● What needs to be done:
Every line between the one containing "The image size is (1080, 930)." and the last line of the data, both included, is to be set down exactly, and pictures are to be omitted.

[Source data]
☆ ☆ ☆ ☆ ☆

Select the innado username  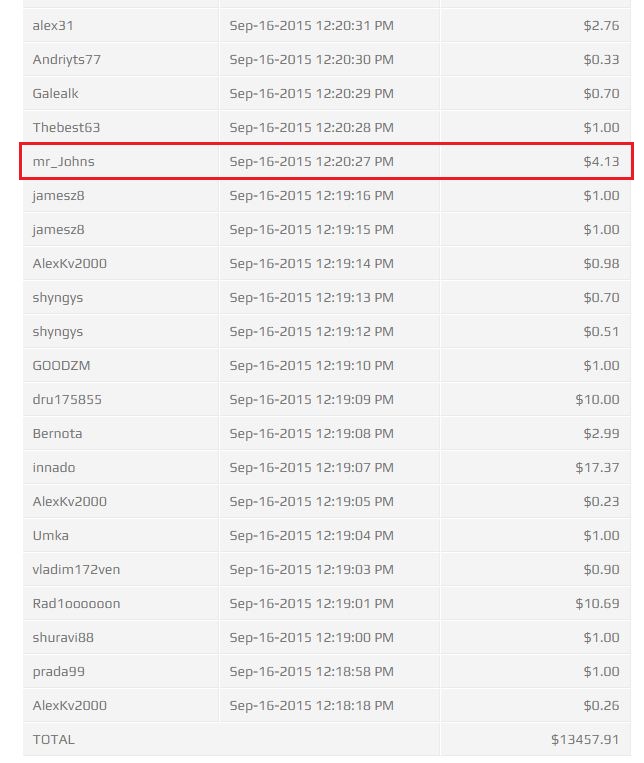coord(54,467)
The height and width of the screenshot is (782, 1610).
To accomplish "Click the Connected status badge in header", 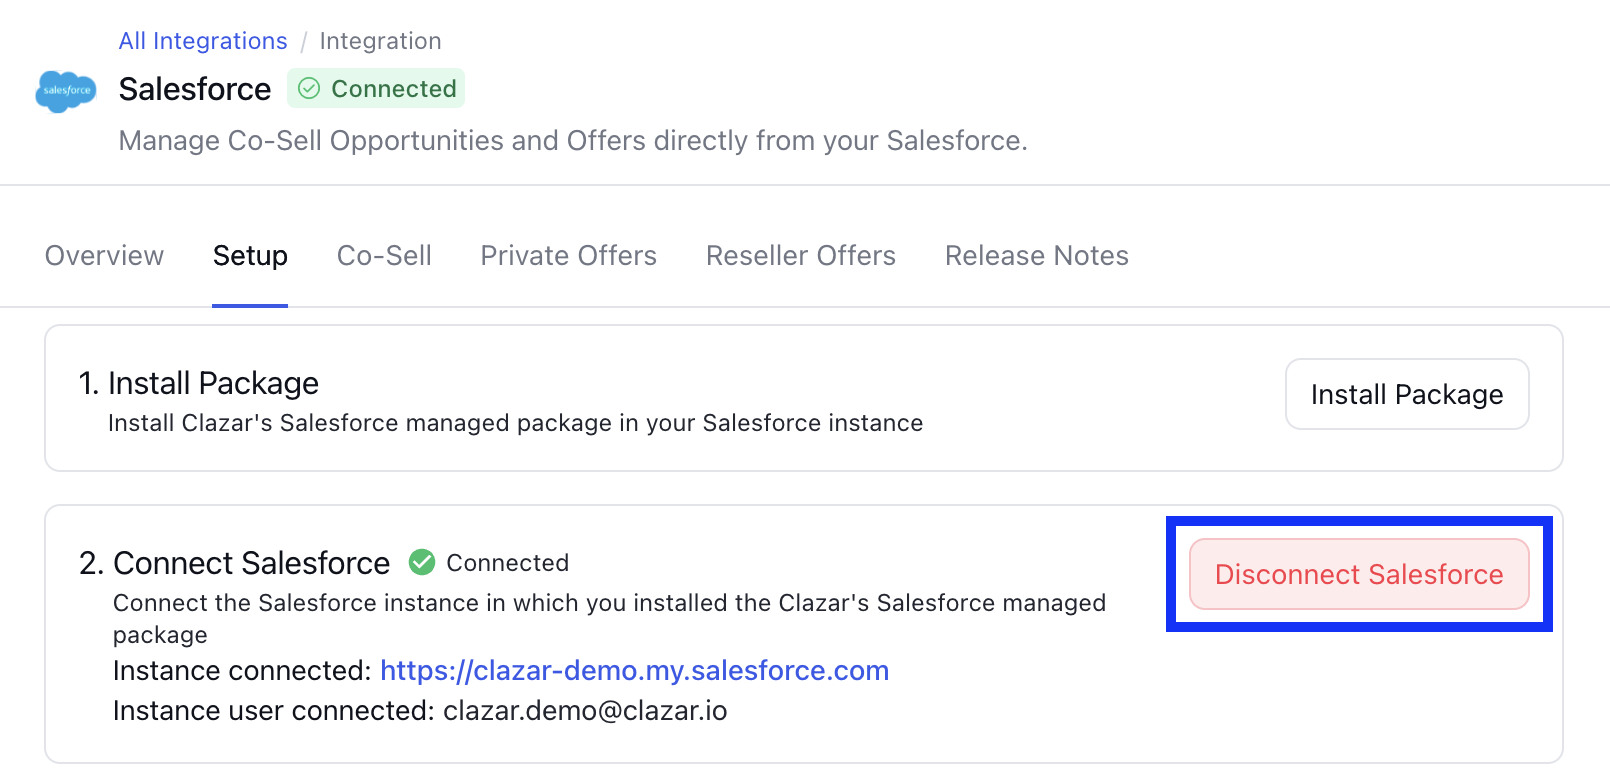I will point(376,89).
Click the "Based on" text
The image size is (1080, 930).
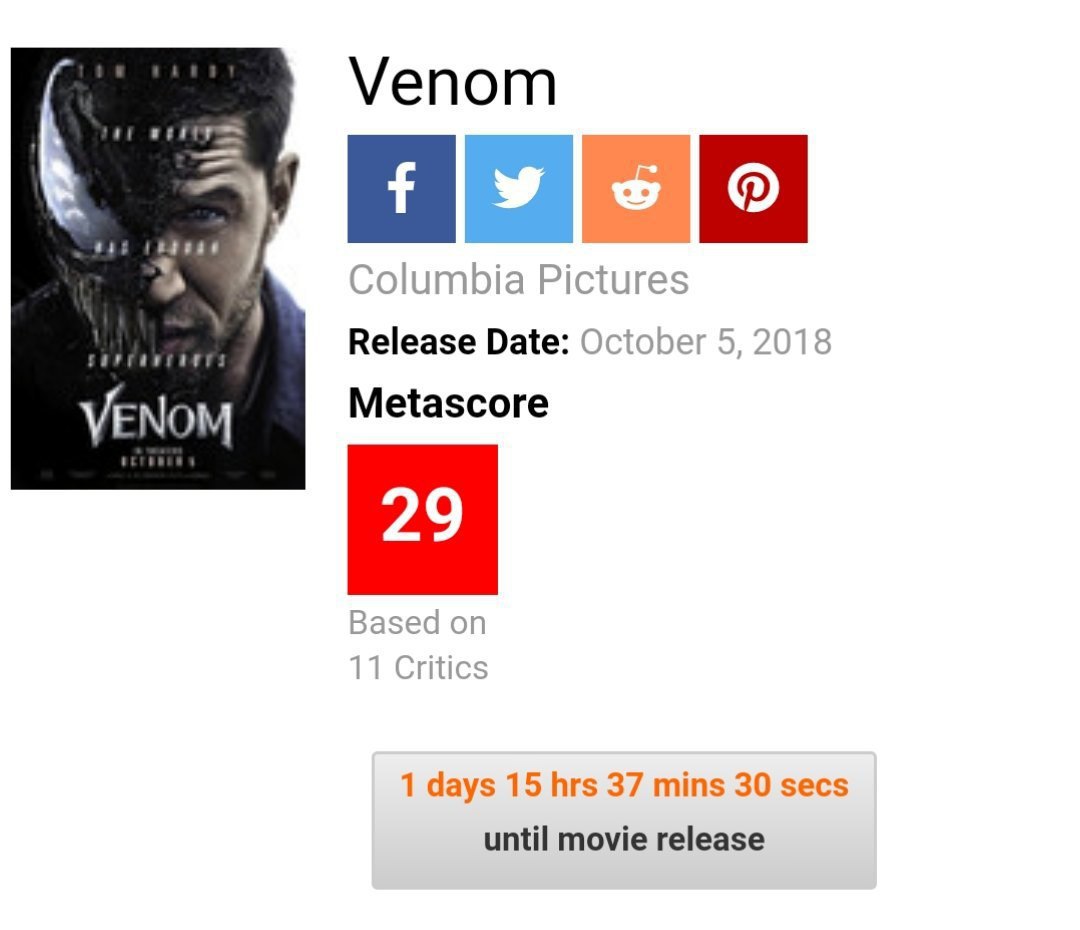pos(417,623)
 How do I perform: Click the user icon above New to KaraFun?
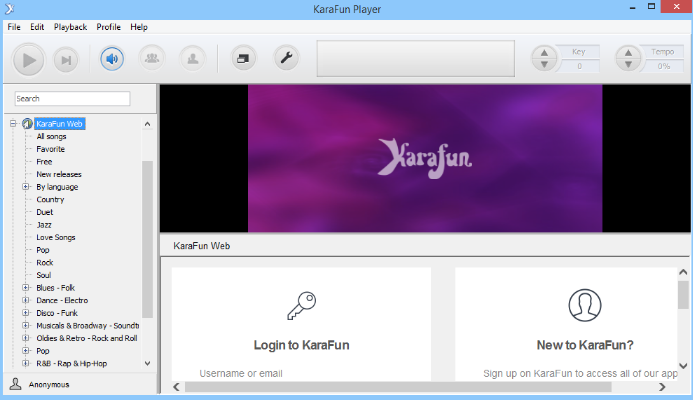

☆ ☆ ☆ ☆ ☆

● Task solution:
The image size is (1080, 930).
pos(417,623)
 How do I perform: Click the user icon above New to KaraFun?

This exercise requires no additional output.